╔══

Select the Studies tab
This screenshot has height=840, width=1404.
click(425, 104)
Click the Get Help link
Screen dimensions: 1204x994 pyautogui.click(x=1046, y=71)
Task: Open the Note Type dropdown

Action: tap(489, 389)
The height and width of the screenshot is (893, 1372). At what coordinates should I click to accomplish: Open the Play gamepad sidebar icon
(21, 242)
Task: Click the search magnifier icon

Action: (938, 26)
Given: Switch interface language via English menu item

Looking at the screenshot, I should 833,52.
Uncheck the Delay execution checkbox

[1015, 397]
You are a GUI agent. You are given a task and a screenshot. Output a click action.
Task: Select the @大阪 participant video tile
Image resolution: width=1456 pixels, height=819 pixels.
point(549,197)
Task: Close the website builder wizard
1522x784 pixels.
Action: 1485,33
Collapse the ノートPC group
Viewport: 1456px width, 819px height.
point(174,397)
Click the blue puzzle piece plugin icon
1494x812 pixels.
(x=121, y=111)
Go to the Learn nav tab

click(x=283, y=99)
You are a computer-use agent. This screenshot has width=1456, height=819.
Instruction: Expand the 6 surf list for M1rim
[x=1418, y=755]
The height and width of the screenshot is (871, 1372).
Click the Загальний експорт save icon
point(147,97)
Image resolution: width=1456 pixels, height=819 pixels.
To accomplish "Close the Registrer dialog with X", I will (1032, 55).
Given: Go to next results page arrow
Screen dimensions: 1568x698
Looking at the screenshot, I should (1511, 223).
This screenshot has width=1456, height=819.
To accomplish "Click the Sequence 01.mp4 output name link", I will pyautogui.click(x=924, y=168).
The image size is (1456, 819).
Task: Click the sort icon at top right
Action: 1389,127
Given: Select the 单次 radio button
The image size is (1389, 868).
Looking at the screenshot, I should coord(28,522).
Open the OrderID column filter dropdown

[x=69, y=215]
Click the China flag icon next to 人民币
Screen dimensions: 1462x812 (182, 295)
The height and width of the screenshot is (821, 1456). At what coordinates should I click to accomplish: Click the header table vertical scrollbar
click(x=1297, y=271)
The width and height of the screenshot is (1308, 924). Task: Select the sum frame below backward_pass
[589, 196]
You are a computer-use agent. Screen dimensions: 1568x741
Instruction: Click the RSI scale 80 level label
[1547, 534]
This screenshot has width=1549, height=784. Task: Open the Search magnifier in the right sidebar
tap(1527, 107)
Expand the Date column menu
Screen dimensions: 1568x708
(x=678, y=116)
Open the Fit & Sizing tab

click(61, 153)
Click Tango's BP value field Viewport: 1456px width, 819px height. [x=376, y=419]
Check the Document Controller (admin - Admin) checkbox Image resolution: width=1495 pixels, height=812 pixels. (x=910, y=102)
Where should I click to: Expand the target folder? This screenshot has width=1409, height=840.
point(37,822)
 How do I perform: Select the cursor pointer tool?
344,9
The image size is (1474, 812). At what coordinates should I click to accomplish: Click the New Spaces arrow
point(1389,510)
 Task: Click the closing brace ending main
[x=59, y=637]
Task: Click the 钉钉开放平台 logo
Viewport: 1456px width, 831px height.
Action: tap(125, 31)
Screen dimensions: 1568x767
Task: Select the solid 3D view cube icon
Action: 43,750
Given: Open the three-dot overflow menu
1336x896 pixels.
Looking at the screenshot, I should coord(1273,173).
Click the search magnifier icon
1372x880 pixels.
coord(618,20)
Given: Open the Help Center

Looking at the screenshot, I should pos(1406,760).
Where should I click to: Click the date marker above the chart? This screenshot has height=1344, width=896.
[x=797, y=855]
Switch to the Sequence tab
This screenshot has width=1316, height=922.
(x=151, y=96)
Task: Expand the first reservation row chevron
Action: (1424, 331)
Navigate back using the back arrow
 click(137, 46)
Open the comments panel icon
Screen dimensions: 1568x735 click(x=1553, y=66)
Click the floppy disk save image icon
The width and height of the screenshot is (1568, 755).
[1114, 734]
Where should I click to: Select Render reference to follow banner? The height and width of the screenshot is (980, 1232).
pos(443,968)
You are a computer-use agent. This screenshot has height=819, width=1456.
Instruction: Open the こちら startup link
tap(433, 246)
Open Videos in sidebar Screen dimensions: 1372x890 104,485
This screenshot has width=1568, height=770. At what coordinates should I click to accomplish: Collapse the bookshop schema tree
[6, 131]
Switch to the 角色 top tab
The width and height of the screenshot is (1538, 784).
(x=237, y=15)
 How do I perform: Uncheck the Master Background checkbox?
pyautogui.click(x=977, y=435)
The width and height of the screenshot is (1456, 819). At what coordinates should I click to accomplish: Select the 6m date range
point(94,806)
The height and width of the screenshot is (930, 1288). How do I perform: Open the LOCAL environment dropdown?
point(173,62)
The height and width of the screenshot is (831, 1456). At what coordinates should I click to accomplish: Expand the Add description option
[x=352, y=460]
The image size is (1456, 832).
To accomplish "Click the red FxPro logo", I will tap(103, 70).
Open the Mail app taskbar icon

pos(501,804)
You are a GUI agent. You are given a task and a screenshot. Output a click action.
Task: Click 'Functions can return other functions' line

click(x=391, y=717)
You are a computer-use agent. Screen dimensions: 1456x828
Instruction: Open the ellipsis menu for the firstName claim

╚══

• **Aim of the exercise**
Set down again, word for word, the stretch of records from the line with "The height and width of the screenshot is (871, 1372)." to the line with "Task: Click the 钉钉开放平台 logo", both of those lines included.

• **Answer to this task**
The height and width of the screenshot is (871, 1372).
Click the Загальний експорт save icon
point(147,97)
Image resolution: width=1456 pixels, height=819 pixels.
To accomplish "Close the Registrer dialog with X", I will (1032, 55).
Given: Go to next results page arrow
Screen dimensions: 1568x698
Looking at the screenshot, I should (1511, 223).
This screenshot has width=1456, height=819.
To accomplish "Click the Sequence 01.mp4 output name link", I will pyautogui.click(x=924, y=168).
The image size is (1456, 819).
Task: Click the sort icon at top right
Action: 1389,127
Given: Select the 单次 radio button
The image size is (1389, 868).
Looking at the screenshot, I should coord(28,522).
Open the OrderID column filter dropdown

[x=69, y=215]
Click the China flag icon next to 人民币
Screen dimensions: 1462x812 (182, 295)
The height and width of the screenshot is (821, 1456). At what coordinates should I click to accomplish: Click the header table vertical scrollbar
click(x=1297, y=271)
The width and height of the screenshot is (1308, 924). Task: Select the sum frame below backward_pass
[589, 196]
You are a computer-use agent. Screen dimensions: 1568x741
Instruction: Click the RSI scale 80 level label
[1547, 534]
This screenshot has width=1549, height=784. Task: Open the Search magnifier in the right sidebar
tap(1527, 107)
Expand the Date column menu
Screen dimensions: 1568x708
(x=678, y=116)
Open the Fit & Sizing tab

click(61, 153)
Click Tango's BP value field Viewport: 1456px width, 819px height. [x=376, y=419]
Check the Document Controller (admin - Admin) checkbox Image resolution: width=1495 pixels, height=812 pixels. (x=910, y=102)
Where should I click to: Expand the target folder? This screenshot has width=1409, height=840.
point(37,822)
 How do I perform: Select the cursor pointer tool?
344,9
The image size is (1474, 812). At what coordinates should I click to accomplish: Click the New Spaces arrow
point(1389,510)
 Task: Click the closing brace ending main
[x=59, y=637]
Task: Click the 钉钉开放平台 logo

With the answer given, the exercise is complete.